I didn’t have to think twice about this one. The most deserving ancestor to sit on the Iron Throne is my husband’s Revolutionary War ancestor, John Stufflebean.
John Stoppelbein was born on 28 February 1757 in Kinderhook, Columbia County, New York. In 1776, at the start of the War for Independence, John was living along the Neversink River in New York, about ten miles from the New Jersey and Pennsylvania borders. He was married and had two small children, although I have not found any clues as to their names.
John and his family likely lived in what is today Orange County, New York, but it is possible that they lived in Ulster County, as the county lines were cut through this area.
John enlisted, according to his pension declaration, about 1775 or 1776 and served under Captain James (Frontiers?) and was stationed in Hackensack and Paramus, both in New Jersey, and at New Windsor, New York.
He further stated that about two years later, his captain sent men, including John, to spy and guard the area around the Delaware River in New York against the Indians. However, he was surprised at the house of one Cajau(?) Indian and taken prisoner by Colonel Brant, who commanded the Indians. Note: This was Chief Joseph Brant of the Mohawk tribe, who sided with the British during the Revolution.
The prisoners traveled with the Indians up the Delaware on logs and rafts. Later, they crossed the Susquehanna River and taken to a Mohawk settlement about eighteen miles from Niagara Falls.

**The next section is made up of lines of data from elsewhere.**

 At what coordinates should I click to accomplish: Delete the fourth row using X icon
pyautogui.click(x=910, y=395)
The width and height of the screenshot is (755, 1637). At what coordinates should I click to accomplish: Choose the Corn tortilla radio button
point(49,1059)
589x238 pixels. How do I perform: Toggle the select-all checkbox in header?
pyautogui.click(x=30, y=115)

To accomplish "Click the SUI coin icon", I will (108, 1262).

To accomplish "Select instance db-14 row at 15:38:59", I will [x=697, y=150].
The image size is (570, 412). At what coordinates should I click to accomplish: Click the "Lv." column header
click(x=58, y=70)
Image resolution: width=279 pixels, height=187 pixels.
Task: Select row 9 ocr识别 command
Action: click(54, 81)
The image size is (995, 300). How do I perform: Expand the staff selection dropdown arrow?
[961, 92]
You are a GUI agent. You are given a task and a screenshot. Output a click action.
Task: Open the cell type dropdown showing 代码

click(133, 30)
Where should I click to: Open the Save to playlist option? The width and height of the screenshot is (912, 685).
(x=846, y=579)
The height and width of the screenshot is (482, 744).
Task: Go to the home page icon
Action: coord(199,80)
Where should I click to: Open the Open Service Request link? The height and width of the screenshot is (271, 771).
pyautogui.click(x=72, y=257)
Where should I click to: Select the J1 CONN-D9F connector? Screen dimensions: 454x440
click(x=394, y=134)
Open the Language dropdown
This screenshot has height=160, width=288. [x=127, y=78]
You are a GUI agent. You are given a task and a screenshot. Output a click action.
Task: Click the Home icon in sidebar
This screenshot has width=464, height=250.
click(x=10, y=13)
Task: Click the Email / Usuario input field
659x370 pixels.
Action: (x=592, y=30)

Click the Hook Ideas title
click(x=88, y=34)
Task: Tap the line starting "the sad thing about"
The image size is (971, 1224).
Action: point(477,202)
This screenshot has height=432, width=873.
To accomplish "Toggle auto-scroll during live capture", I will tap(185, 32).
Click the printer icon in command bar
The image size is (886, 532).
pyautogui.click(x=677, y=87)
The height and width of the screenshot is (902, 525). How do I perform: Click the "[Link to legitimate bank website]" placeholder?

While held prisoner there over the course of about eight months, he and the other men were forced to run the gauntlet.
John was held there about 8 months and then taken to Detroit for about two years. He and five other men ran away down the “Lake of Water” for one hundred+ miles, through wilderness, until they reached the Muskingum River, which they traveled until they reached the Ohio River. The men met up with James Garrard’s company and headed into Kentucky.
James Garrard was a farmer, a minister and the second governor of Kentucky. Towards the close of the Revolution, he migrated to Bourbon County, Kentucky, which is where John Stufflebean married and settled down.
John’s capture by the British took him a couple hundred miles from home to Niagara Falls, five hundred more miles from there to Detroit and another 200-300 hundred down into Kentucky.
He left a wife and two children behind in New York and they likely never knew what happened to him. He endured harsh treatment while in captivity, which lasted for years and included running and surviving a gauntlet challenge. Finally, he settled on the frontier in a dangerous area and raised a family of ten children.
Yep, he definitely gets my vote as the ancestor most deserving of the Iron Throne!